Australia’s prestige property markets are revealing a surprising opportunity for strategic buyers – not inside the elite strongholds, but just beyond their borders.
Ray White Chief Economist Nerida Conisbee’s latest analysis introduces the concept of “fortress suburbs” – coveted enclaves like Mosman and Toorak that resist the usual spillover effect seen in property markets.
These locations maintain price dominance due to irreplaceable geography, heritage charm, and buyer sentiment driven by status rather than affordability. But tucked beside these elite postcodes are suburbs with character, accessibility, and long-term potential and often priced 20–50% lower.
In Sydney, Mosman is famed for its clifftop views and prestige, yet nearby Neutral Bay shares its waterfront charm and urban convenience at a significantly reduced cost.
Melbourne’s Toorak remains the city’s most exclusive address, but neighbouring South Yarra – with its riverfront lifestyle and dynamic retail mix – presents a compelling alternative for buyers priced out of Toorak’s luxury bracket.
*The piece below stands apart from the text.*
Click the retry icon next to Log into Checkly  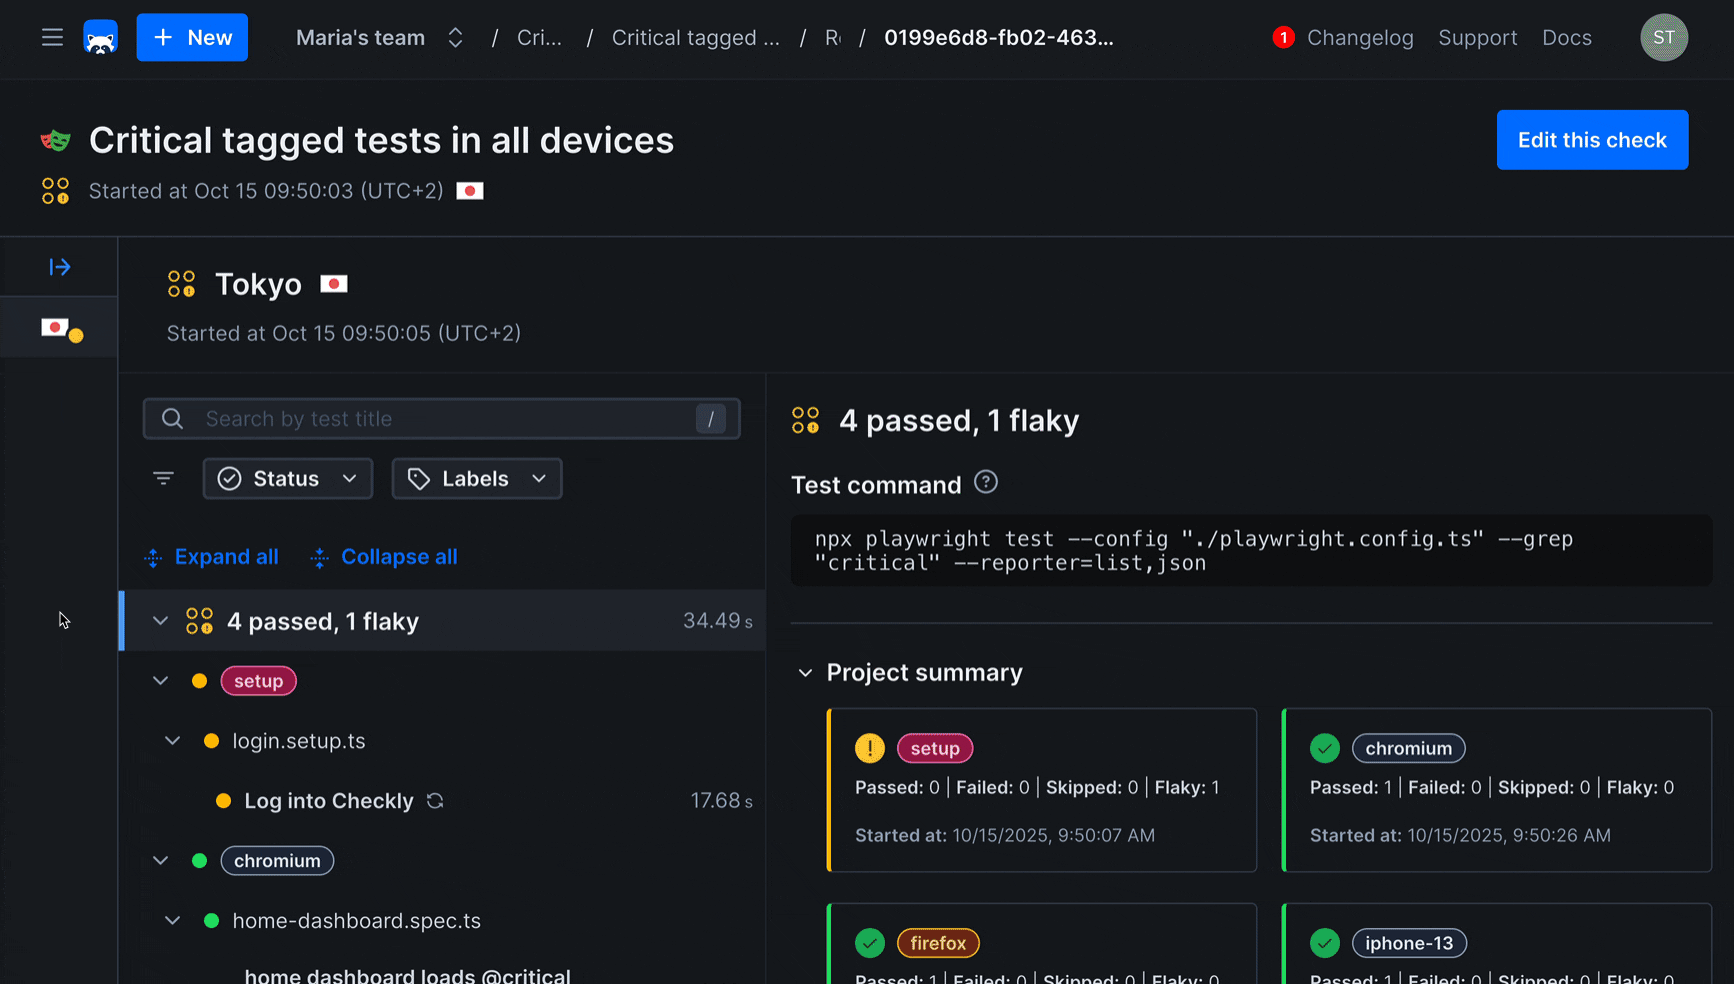tap(434, 800)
Brisbane’s narrative is even more striking. Here, the spillover effect thrives. West End, a vibrant inner-city suburb with a strong arts and culture vibe, has outperformed high-end New Farm in annual growth, despite a 31% lower median house price. Its appeal to renters and creatives has driven market momentum, showcasing how proximity, personality, and price can power performance.
The lesson? Adjacent suburbs aren’t lesser, they’re often just overlooked. These prestige-adjacent pockets offer lifestyle, location, and investment headroom for buyers willing to look beyond the headlines.
Whether it’s liveability, rental appeal, or cultural cachet, the best opportunities may lie just outside the fortress walls.